▸ **Task brief**
Only these lines are needed: the first line of the entries below through the line with "Viewport: 605px width, 498px height.", each returned exactly.

(Items listed in a dataset)
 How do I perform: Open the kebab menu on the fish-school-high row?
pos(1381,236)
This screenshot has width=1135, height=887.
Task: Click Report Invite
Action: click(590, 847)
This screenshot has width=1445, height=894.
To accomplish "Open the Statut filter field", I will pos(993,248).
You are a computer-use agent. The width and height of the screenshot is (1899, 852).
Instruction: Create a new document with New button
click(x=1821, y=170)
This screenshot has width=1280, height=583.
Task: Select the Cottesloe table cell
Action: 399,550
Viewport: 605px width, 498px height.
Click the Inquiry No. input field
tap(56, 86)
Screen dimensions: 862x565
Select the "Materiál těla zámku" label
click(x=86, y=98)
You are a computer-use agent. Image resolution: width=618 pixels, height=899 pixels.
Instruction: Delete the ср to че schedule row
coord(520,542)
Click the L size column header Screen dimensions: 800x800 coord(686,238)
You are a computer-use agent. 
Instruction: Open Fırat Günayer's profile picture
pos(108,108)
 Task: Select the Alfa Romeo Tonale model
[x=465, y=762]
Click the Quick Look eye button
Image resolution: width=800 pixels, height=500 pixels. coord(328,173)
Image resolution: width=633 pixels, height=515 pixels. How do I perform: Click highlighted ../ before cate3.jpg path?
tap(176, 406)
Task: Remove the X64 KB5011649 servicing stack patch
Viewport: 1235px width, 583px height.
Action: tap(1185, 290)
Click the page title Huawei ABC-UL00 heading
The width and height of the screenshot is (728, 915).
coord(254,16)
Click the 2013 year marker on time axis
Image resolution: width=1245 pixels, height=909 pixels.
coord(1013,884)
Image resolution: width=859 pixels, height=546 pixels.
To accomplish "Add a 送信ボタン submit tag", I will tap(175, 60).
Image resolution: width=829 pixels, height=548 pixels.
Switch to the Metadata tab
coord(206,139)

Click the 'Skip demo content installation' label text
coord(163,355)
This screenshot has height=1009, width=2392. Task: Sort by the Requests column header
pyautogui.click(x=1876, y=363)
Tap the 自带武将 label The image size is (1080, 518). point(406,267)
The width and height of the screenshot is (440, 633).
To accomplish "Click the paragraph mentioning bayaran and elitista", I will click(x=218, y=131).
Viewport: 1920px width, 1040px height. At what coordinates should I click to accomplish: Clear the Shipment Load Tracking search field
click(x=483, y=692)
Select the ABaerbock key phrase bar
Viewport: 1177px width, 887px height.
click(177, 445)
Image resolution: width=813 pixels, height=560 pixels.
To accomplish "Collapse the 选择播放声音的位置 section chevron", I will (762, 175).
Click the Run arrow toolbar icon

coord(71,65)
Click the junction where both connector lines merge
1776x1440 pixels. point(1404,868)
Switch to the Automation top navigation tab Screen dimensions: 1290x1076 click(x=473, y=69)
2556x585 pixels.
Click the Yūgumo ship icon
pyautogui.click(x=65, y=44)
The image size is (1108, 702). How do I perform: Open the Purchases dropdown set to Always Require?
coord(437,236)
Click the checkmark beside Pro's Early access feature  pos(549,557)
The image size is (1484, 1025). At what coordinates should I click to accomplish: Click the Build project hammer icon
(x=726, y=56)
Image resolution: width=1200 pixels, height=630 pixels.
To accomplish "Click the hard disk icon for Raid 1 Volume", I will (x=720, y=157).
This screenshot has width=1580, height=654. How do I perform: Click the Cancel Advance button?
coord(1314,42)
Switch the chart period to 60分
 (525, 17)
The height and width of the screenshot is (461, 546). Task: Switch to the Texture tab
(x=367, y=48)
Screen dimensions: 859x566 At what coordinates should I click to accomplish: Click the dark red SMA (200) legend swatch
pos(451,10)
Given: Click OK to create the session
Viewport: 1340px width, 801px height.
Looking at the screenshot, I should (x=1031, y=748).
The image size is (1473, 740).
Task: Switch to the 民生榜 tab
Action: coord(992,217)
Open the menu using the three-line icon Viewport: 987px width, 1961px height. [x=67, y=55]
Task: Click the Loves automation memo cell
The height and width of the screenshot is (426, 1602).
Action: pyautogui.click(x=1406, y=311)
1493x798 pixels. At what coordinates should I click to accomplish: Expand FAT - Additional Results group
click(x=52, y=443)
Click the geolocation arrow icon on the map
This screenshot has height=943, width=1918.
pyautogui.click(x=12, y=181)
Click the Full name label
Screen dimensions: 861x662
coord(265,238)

▸ **Exercise solution**
 How do I perform: Open the kebab menu on the fish-school-high row?
pos(1381,236)
This screenshot has width=1135, height=887.
Task: Click Report Invite
Action: click(590, 847)
This screenshot has width=1445, height=894.
To accomplish "Open the Statut filter field", I will pos(993,248).
You are a computer-use agent. The width and height of the screenshot is (1899, 852).
Instruction: Create a new document with New button
click(x=1821, y=170)
This screenshot has width=1280, height=583.
Task: Select the Cottesloe table cell
Action: 399,550
Viewport: 605px width, 498px height.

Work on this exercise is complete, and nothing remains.